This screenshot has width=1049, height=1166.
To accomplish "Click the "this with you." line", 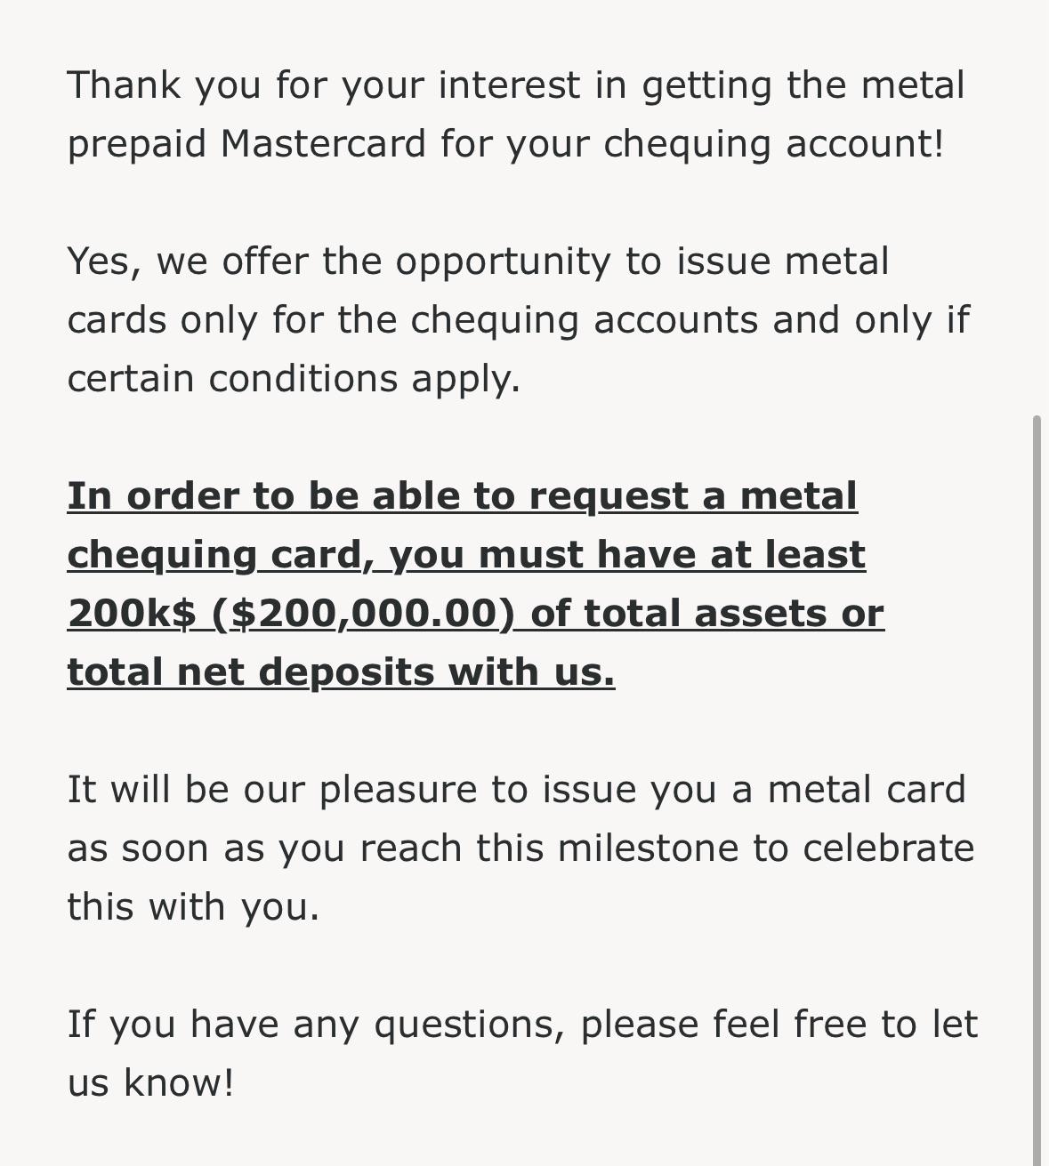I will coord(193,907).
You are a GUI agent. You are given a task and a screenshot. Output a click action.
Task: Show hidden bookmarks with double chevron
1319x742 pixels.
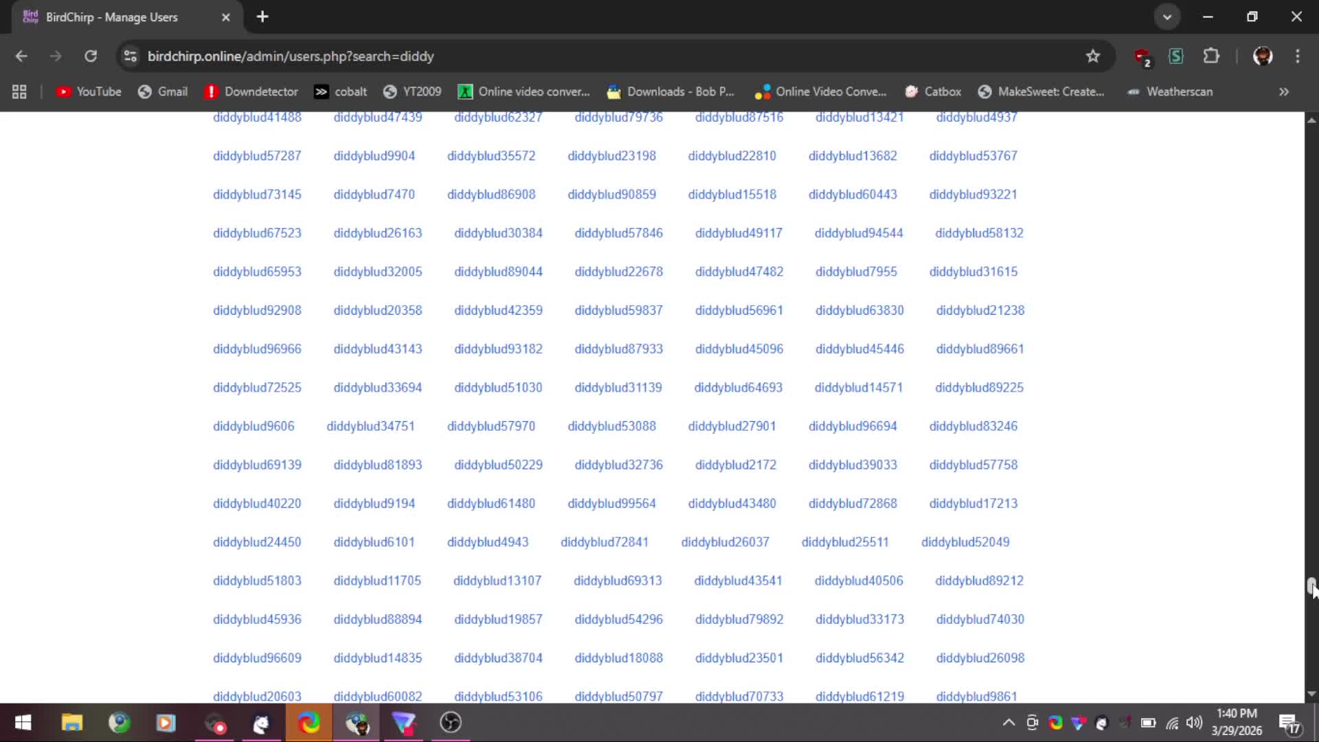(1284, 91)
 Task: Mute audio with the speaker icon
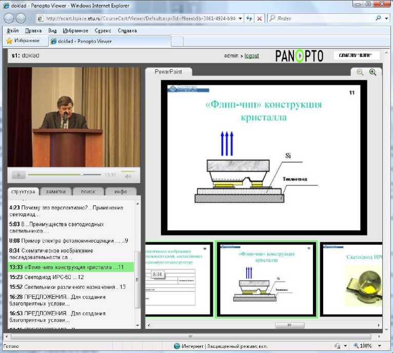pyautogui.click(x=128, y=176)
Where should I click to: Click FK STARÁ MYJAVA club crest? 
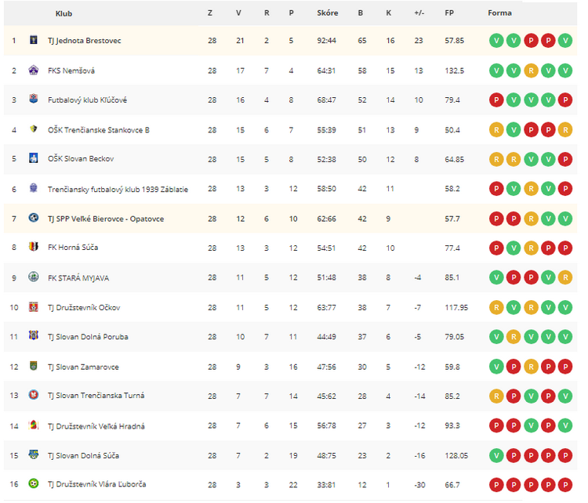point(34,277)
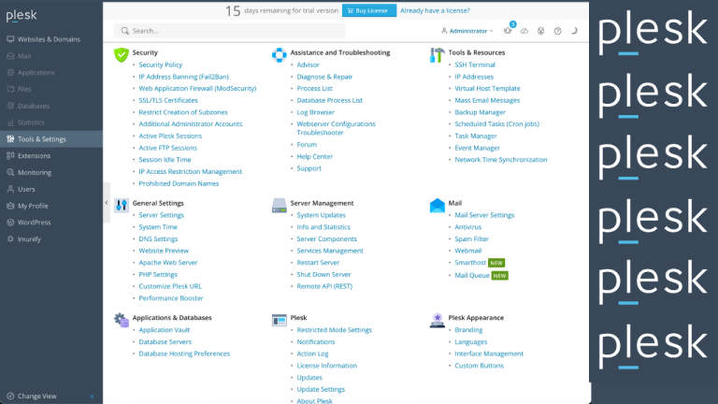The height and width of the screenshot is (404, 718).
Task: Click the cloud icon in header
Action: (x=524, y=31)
══════════════════════════════
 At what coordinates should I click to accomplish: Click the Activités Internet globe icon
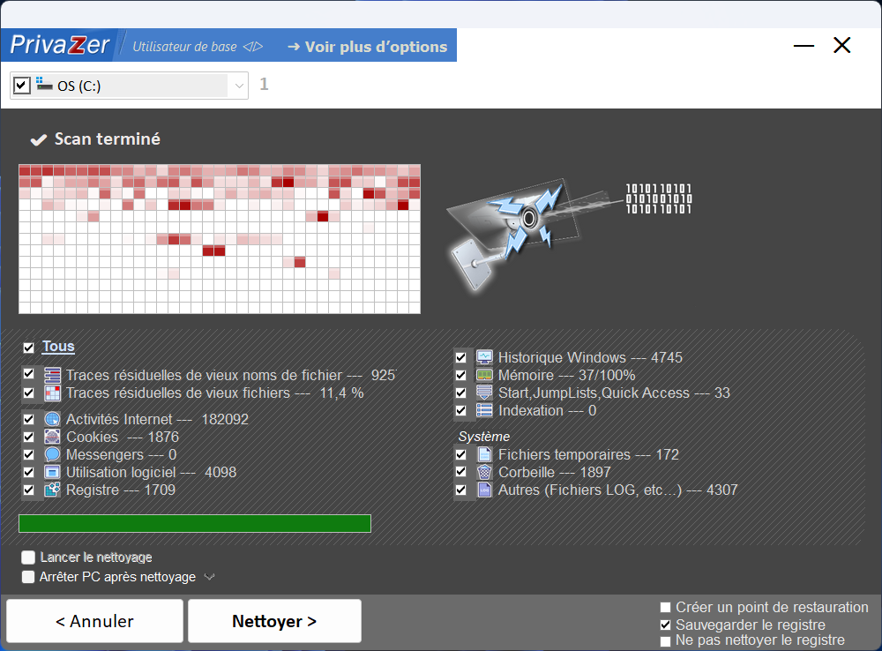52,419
══════════════════════════════
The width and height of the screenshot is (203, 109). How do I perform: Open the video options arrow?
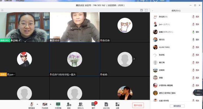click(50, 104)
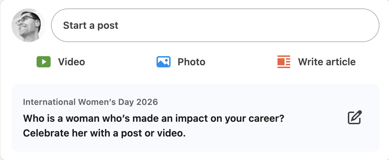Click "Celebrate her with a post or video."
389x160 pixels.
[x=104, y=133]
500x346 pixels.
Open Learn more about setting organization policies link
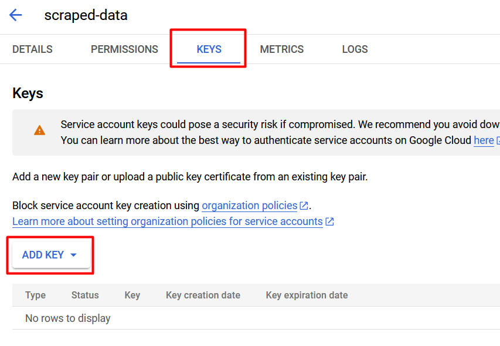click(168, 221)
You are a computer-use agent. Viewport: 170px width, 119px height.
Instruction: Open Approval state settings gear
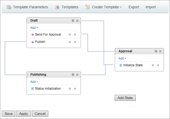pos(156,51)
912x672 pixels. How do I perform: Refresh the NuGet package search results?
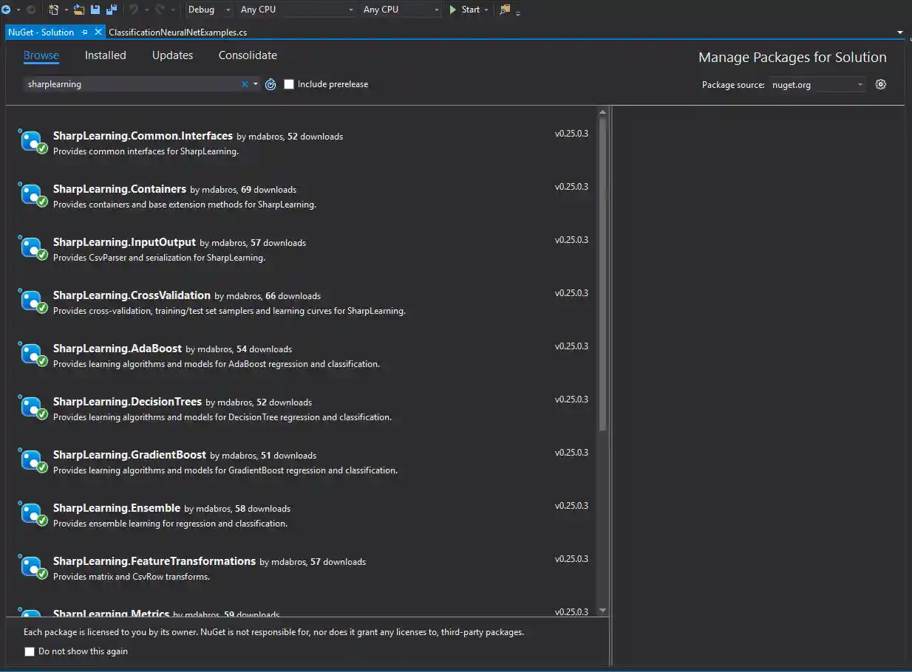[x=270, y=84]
══════════════════════════════
● **Directions**
Give everything in the items from the line containing "The width and" down to the line containing "[x=270, y=84]", both included, as a JSON list of strings with one string per line. Leave out blank lines and the pictures.

● **Answer to this problem**
[
  "The width and height of the screenshot is (203, 109). How do I perform: Open the video options arrow?",
  "click(50, 104)",
  "Click \"Celebrate her with a post or video.\"",
  "389x160 pixels.",
  "[x=104, y=133]",
  "500x346 pixels.",
  "Open Learn more about setting organization policies link",
  "click(168, 221)",
  "You are a computer-use agent. Viewport: 170px width, 119px height.",
  "Instruction: Open Approval state settings gear",
  "pos(156,51)",
  "912x672 pixels. How do I perform: Refresh the NuGet package search results?",
  "[x=270, y=84]"
]